* _ACTIVITY_: Search the records for lines that contain the word "computer". Copy them all.

(Collection entries)
•••

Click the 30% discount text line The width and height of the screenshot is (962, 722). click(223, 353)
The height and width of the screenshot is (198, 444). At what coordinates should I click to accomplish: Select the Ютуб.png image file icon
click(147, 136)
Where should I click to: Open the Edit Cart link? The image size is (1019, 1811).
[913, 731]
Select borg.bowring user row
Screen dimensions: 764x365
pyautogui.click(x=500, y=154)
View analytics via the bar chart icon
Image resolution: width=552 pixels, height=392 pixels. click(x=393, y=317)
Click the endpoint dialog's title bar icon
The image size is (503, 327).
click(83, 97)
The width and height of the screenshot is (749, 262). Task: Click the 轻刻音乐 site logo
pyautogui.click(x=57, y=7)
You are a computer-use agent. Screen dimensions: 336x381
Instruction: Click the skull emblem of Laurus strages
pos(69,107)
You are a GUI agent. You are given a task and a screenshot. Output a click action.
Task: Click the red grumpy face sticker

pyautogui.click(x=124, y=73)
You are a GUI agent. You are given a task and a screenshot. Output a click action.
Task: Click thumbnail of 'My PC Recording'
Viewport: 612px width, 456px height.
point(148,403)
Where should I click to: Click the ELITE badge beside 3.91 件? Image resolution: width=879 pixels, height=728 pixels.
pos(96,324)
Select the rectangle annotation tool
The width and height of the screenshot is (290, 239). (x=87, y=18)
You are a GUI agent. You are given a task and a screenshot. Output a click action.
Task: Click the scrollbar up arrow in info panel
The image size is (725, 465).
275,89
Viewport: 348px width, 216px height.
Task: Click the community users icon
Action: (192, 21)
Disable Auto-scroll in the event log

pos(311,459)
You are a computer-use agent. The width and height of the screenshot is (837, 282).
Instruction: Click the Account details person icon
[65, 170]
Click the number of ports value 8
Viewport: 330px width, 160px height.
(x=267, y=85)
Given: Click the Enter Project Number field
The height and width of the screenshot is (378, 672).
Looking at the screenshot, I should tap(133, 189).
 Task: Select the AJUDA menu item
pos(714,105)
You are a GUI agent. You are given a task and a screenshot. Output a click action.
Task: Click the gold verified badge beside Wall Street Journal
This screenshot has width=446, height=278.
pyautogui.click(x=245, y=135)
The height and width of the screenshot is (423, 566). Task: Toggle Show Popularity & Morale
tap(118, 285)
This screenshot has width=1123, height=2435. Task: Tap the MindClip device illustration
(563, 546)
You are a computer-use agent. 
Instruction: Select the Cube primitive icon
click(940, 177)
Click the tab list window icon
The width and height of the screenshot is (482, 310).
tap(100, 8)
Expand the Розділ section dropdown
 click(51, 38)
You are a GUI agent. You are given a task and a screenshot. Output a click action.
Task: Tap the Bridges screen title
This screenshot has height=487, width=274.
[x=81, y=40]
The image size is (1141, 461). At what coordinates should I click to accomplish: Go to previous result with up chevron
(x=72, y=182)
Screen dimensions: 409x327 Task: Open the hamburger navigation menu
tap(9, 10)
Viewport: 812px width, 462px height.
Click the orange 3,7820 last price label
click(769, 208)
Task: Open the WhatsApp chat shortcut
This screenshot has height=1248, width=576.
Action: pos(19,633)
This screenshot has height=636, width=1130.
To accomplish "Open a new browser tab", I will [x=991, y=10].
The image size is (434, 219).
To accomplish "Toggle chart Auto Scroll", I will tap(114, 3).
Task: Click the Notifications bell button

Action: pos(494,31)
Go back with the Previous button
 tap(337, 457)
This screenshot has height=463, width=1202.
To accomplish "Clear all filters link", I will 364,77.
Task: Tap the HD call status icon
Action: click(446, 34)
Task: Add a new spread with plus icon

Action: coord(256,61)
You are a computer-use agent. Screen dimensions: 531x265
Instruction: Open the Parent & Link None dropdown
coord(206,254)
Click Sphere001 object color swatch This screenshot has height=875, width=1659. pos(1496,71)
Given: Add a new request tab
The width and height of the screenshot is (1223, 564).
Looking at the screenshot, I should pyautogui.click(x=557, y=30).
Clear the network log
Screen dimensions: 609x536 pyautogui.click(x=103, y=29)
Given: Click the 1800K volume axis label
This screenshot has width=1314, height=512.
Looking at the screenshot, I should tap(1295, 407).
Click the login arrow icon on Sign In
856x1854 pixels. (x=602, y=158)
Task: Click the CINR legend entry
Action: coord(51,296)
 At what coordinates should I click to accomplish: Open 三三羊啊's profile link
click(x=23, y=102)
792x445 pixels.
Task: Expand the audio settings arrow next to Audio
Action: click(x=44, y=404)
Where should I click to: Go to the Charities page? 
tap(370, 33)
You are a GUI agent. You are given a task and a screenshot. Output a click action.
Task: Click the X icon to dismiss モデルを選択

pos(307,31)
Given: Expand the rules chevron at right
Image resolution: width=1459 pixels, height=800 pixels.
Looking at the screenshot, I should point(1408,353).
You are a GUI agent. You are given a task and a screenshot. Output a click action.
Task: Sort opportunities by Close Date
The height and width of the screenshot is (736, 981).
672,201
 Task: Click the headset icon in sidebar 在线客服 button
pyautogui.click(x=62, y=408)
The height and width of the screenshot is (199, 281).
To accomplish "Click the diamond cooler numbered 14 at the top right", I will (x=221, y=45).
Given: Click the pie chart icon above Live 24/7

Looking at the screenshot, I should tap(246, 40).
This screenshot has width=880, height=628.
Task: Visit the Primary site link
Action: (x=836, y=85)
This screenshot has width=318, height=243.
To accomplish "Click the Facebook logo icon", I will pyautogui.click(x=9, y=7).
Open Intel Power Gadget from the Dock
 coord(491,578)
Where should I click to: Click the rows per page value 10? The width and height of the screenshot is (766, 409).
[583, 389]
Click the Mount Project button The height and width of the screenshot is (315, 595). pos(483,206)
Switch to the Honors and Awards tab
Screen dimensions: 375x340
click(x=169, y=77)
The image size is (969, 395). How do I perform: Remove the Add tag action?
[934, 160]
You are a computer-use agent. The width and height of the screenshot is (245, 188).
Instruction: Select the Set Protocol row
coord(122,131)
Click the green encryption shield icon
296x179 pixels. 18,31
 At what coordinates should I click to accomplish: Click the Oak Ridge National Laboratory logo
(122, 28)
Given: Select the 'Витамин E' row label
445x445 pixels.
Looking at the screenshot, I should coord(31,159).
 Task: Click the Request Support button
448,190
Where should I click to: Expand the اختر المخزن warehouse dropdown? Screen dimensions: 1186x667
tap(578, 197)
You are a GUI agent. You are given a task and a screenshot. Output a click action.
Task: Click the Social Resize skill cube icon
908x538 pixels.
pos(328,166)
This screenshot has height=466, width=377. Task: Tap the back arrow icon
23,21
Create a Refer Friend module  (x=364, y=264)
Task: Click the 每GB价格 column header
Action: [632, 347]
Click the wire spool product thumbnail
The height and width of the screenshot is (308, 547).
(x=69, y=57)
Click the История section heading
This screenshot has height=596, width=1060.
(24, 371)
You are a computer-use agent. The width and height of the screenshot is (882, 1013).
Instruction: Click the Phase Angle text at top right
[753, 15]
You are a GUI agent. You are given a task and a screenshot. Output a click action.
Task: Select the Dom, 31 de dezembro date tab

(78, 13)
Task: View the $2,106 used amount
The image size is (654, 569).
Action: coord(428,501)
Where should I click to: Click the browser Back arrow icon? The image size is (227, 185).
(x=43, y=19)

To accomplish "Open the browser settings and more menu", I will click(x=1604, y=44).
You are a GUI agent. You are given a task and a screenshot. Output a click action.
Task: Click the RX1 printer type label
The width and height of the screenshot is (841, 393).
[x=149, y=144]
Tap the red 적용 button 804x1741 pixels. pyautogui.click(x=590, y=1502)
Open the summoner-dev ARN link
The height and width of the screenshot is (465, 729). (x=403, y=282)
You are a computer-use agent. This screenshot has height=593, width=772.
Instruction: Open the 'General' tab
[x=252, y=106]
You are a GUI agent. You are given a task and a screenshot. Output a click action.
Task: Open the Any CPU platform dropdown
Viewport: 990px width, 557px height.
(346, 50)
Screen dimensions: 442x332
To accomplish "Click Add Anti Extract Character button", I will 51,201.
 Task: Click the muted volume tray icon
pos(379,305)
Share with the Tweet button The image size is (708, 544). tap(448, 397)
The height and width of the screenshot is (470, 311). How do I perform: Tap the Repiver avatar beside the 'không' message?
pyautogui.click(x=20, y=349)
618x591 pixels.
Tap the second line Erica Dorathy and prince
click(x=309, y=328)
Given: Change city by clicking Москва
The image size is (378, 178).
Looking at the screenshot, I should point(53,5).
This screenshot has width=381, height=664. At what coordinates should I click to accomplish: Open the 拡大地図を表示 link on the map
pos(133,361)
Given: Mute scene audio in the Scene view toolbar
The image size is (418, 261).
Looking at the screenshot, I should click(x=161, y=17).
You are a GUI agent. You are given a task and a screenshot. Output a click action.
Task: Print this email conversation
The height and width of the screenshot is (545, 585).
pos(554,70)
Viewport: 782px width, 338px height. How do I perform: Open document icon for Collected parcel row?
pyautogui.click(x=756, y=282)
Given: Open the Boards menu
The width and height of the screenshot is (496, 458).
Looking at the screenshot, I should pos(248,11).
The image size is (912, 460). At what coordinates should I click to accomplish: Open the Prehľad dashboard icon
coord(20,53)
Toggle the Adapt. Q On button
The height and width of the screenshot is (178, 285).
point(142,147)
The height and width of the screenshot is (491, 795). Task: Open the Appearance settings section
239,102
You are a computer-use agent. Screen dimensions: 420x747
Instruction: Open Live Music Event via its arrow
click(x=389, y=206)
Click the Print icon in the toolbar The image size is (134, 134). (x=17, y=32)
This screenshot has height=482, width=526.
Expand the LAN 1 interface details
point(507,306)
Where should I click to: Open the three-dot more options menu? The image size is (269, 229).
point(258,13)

•••

* _THE ANSWER_:
You are a computer-use agent. Screen dimensions: 336x381
You are a computer-use agent. The width and height of the screenshot is (837, 282).
You are a computer-use agent. 
You are a computer-use agent. Screen dimensions: 531x265
You are a computer-use agent. The width and height of the screenshot is (245, 188).
You are a computer-use agent. The width and height of the screenshot is (882, 1013).
You are a computer-use agent. This screenshot has height=593, width=772.
You are a computer-use agent. Screen dimensions: 420x747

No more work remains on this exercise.